Table of Contents

Image Retrieval

The site is used to collect the findings and insights for our new network.

Scope

For now, the focus is clearly on the model and the quality of the retrieved images and not the scaling of the system. Thus, product quantization is for now out of scope, until we find a new model that allows us to decompose a product into the visual concepts.

Issue: Model vs. Non-Model Images

If the query image is a model image, the retrieves images are also model images and thus, the similarity score is partly driven the by the “human features” of the image. To mitigate this, the average 'human features“ are calculated.

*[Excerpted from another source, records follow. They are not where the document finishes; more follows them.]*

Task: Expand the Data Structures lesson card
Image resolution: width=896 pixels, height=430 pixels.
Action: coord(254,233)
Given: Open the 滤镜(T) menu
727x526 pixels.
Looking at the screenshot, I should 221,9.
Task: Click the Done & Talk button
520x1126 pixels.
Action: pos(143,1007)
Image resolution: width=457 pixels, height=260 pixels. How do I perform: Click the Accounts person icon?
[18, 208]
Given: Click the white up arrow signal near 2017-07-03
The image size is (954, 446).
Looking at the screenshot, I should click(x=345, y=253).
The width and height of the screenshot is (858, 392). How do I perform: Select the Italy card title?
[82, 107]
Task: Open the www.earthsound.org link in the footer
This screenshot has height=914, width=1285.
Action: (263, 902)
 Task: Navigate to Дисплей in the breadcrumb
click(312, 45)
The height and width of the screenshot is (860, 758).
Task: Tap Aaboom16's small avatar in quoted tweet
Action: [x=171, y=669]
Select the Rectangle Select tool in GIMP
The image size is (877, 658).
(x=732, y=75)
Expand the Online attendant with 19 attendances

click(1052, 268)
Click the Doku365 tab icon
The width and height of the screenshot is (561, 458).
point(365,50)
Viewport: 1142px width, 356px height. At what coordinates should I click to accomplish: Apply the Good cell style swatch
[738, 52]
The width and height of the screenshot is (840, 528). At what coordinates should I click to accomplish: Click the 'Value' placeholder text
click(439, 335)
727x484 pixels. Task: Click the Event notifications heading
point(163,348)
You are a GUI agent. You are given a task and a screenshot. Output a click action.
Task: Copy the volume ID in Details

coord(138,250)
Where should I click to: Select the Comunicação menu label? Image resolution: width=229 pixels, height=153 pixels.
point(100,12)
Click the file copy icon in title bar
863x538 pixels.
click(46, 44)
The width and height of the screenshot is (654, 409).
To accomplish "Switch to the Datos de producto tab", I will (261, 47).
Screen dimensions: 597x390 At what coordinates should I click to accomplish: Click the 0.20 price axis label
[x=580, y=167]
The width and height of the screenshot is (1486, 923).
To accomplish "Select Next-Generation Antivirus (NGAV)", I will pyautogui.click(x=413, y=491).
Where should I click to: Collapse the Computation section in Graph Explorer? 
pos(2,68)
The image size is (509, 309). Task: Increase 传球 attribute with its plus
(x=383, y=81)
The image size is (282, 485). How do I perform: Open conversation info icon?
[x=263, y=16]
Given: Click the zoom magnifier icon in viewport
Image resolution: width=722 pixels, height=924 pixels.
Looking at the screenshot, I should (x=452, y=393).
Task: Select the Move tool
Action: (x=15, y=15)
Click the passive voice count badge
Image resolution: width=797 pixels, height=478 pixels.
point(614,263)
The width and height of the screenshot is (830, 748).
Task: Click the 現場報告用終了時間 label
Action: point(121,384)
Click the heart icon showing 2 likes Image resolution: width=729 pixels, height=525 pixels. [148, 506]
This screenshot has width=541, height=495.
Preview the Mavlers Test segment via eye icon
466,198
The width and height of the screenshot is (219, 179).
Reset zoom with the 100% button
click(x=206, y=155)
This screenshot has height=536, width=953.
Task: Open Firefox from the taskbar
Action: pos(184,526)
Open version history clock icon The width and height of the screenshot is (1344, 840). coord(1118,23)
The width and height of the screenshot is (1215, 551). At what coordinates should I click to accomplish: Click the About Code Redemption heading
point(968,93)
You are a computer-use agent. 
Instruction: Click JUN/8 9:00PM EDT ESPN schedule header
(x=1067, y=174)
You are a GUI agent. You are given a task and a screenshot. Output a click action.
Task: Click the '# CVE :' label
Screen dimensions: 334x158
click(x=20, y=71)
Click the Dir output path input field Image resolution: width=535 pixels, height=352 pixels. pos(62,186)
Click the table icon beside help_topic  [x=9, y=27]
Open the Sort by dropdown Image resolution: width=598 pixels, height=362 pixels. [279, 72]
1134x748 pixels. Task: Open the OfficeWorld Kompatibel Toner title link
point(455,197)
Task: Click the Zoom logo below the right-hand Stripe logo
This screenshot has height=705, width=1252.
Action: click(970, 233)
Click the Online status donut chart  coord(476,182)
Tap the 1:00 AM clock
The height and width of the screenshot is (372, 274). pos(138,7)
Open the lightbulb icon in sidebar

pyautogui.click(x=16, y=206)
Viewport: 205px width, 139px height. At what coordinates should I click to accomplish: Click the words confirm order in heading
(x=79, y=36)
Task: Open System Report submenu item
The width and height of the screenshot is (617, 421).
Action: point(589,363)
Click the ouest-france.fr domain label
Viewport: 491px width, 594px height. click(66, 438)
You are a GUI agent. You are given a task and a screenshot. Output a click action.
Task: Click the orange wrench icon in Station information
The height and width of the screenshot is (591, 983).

An example is Image Retrieval in the Wild CVPR 2020:
Video: https://www.youtube.com/watch?v=6nLnUAw23u4
Slides: https://matsui528.github.io/cvpr2020_tutorial_retrieval/

But there are different ways to subtract the model features. Very likely the mean vector should be stored per category, since the silhouette of model images likely depends on the category itself.

Additional References:
Website of the author http://yusukematsui.me/

Conditional Similarity

https://vision.cornell.edu/se3/wp-content/uploads/2017/04/CSN_CVPR-1.pdf

The rough idea is to learn to disentangle different aspects in the embedding space. A triplet loss is used to define what should be more similar with respect to a certain aspect.

However, triplets require an oracle to build the triplets and quite often the learning signal vanishes since the triplets are already separated by the margin. Hard negatives might be a solution, but is not for free.

Retrieval

AP, Average Precision is usually the metric, but it is not differentiable. Thus, we need proxies:
https://arxiv.org/abs/2007.12163 (SmoothAP)
https://arxiv.org/abs/2110.01445 (Robust and Decomposable Average Precision
for Image Retrieval)

But since those metrics are for rankings, a list is required for training which is usually done by click-through data. Without this data, manual labels are required.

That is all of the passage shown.